## Aim of the task
For the records that follow, please set down exactly the lines between the one holding "You are a computer-use" and the one holding "Click the save disk icon in Guardar", inclusive, and only those.

(Listed entries Opens)

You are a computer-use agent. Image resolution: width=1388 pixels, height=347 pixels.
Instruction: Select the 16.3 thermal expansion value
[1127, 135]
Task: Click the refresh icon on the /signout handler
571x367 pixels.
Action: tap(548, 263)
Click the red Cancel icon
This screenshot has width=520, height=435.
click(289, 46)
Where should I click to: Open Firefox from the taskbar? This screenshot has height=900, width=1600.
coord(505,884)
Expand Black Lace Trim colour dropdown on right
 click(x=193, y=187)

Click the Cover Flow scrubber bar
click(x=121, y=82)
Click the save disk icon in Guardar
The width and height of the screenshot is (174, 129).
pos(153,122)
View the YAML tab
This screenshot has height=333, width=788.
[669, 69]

(Listed entries Closes)
(Listed entries Opens)

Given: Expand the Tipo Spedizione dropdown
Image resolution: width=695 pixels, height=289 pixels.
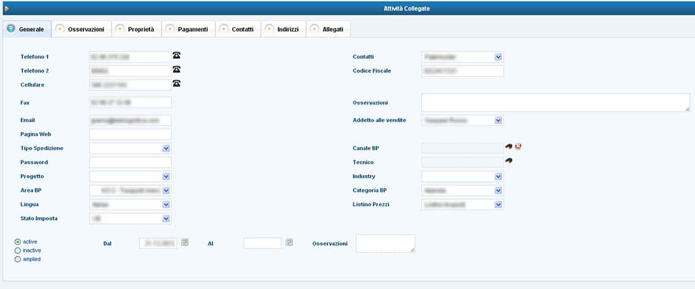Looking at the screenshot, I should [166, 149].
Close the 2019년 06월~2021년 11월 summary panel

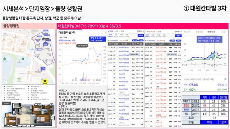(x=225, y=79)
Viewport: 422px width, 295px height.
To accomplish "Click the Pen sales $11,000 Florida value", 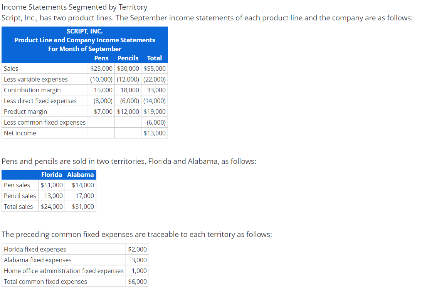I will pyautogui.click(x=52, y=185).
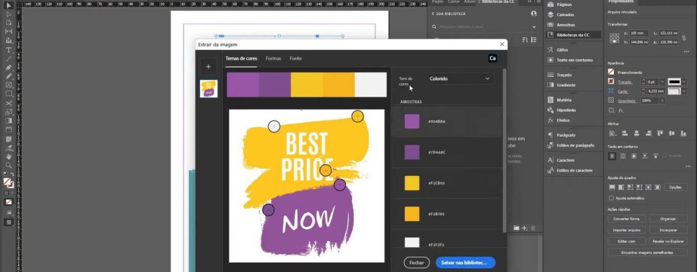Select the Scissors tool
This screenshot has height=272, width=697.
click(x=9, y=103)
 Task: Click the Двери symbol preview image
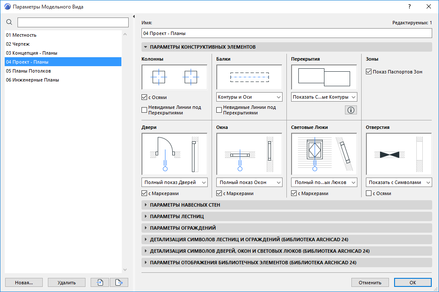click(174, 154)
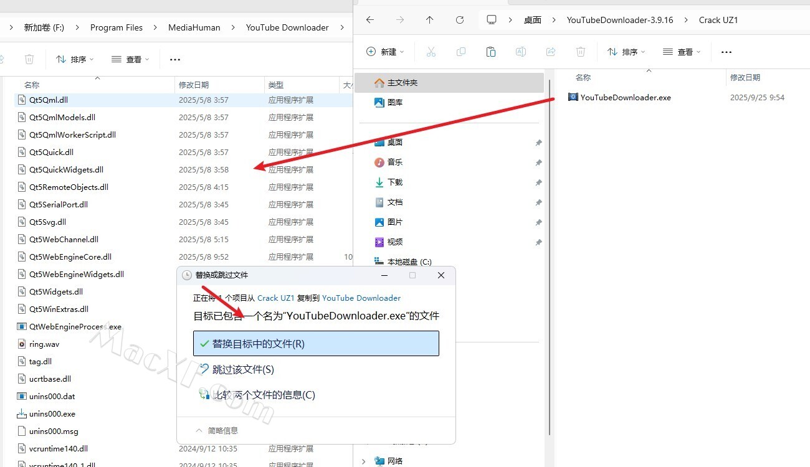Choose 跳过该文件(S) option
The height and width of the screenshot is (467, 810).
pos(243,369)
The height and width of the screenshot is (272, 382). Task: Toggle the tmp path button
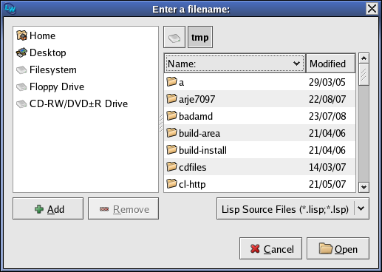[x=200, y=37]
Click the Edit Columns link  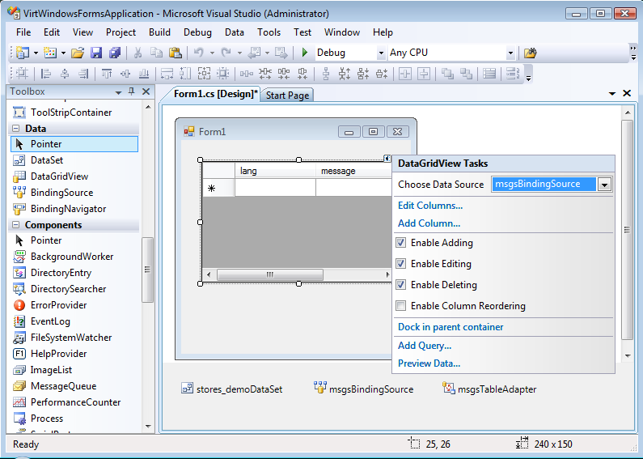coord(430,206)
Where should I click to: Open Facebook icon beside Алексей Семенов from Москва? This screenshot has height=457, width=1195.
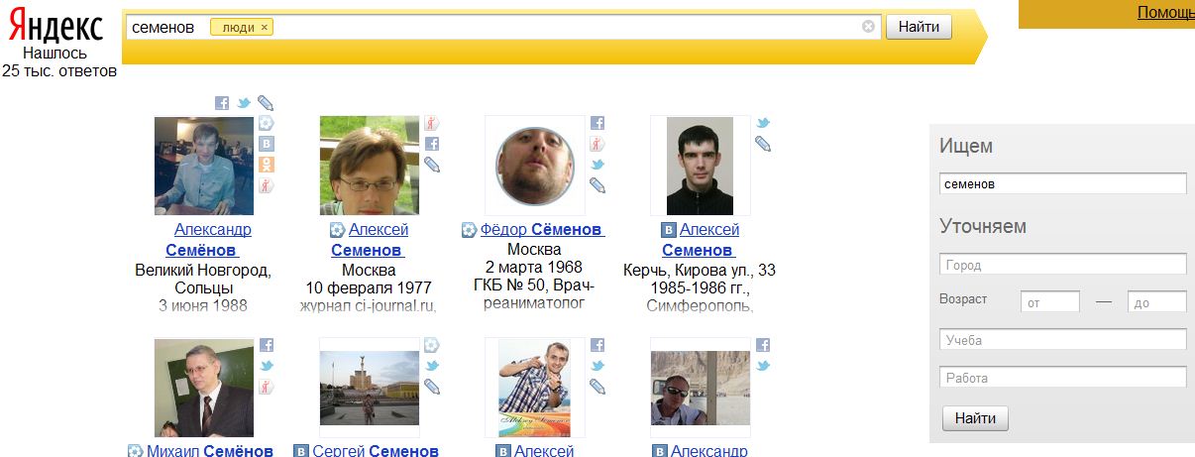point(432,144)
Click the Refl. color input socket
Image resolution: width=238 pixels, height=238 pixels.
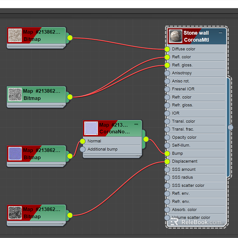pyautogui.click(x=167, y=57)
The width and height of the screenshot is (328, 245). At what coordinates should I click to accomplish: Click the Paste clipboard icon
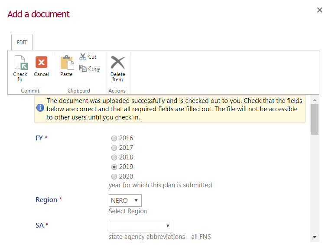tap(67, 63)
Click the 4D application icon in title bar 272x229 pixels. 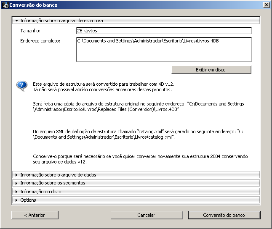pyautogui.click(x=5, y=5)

(Listed entries Closes)

## Result below
You are a computer-use agent. Image resolution: width=1388 pixels, height=347 pixels.
Instruction: Select the 16.3 thermal expansion value
[1127, 135]
Task: Click the refresh icon on the /signout handler
571x367 pixels.
Action: tap(548, 263)
Click the red Cancel icon
This screenshot has width=520, height=435.
click(289, 46)
Where should I click to: Open Firefox from the taskbar? This screenshot has height=900, width=1600.
coord(505,884)
Expand Black Lace Trim colour dropdown on right
 click(x=193, y=187)

Click the Cover Flow scrubber bar
click(x=121, y=82)
Click the save disk icon in Guardar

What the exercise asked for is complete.